Memory
@modelcontextprotocol
About Memory
Model Context Protocol Servers
Basic information
Config
Add this server to your MCP-compatible client using the configuration below.
{
"mcpServers": {
"memory": {
"command": "docker",
"args": [
"run",
"-i",
"-v",
"claude-memory:/app/dist",
"--rm",
"mcp/memory"
]
}
}
}Tools
9Create multiple new entities in the knowledge graph
Create multiple new relations between entities
Add new observations to existing entities
Remove entities and their relations
Remove specific observations from entities
Remove specific relations from the graph
Read the entire knowledge graph
Search for nodes based on query
Retrieve specific nodes by name
Overview
What is Memory?
Memory is an MCP server that provides persistent memory using a local knowledge graph. It lets AI assistants like Claude remember information about the user across chats by storing entities, relations, and observations.
How to use Memory?
Configure Memory in your MCP client (Claude Desktop or VS Code) using Docker or npx. Optionally set the MEMORY_FILE_PATH environment variable to customize the storage file. Use the provided tools (e.g., create_entities, create_relations, add_observations) and the knowledge-graph resource to read and modify the graph.
Key features of Memory
- Persistent memory via local knowledge graph
- Entities with types and atomic observations
- Directed relations in active voice
- CRUD tools for graph manipulation
- Readable knowledge graph resource with live updates
- Configurable JSONL file storage
Use cases of Memory
- Remembering user identity and preferences across sessions
- Storing recurring behaviors, habits, and interests
- Tracking personal and professional goals
- Maintaining relationship networks for context
- Customizing assistant responses with past information
FAQ from Memory
How does Memory persist data?
Data is saved to a local JSONL file. The default path is memory.jsonl in the server directory, but can be overridden with the MEMORY_FILE_PATH environment variable.

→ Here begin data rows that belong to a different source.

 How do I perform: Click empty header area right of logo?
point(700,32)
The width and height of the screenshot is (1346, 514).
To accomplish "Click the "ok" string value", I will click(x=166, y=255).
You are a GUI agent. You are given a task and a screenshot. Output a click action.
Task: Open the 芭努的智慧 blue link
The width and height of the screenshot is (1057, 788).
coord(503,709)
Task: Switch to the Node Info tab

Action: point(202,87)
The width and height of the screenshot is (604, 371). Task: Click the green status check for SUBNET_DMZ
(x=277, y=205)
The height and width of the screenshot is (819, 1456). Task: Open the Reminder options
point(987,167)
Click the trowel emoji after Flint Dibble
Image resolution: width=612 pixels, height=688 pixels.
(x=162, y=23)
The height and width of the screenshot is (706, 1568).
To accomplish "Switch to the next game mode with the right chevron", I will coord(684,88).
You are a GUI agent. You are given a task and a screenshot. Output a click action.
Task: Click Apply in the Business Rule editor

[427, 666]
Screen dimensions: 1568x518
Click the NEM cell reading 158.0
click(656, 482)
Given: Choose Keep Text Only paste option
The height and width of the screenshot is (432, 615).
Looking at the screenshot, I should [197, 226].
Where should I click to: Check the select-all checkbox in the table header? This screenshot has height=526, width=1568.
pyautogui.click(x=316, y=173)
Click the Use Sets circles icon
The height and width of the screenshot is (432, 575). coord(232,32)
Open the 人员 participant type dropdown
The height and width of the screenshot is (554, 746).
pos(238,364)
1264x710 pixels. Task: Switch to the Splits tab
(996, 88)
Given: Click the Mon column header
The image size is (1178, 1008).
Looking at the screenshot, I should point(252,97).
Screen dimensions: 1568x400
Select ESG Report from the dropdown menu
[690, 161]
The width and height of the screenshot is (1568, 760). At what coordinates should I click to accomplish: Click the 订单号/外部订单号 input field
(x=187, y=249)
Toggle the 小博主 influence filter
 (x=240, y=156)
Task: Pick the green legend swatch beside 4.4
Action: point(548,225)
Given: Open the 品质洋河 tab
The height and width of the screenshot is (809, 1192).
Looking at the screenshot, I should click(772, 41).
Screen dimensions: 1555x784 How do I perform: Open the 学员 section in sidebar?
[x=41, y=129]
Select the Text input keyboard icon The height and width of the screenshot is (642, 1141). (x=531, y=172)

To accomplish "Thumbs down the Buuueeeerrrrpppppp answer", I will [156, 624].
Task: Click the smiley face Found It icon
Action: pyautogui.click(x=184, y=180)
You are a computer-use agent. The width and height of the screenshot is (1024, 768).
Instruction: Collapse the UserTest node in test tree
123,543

What tools does Memory provide?
Memory offers create_entities, create_relations, add_observations, delete_entities, delete_observations, delete_relations, read_graph, search_nodes, and open_nodes. All tools are designed for a knowledge graph.
What runtime is needed?
Memory can be run via Docker or using Node.js with npx. No external database is required.
How do I configure the storage file path?
Set the MEMORY_FILE_PATH environment variable in the MCP server configuration (e.g., in claude_desktop_config.json). The default location is memory.jsonl in the server directory.
Does Memory support VS Code?
Yes. Memory can be installed in VS Code using the provided one‑click buttons or by adding the configuration to the user or workspace MCP settings file.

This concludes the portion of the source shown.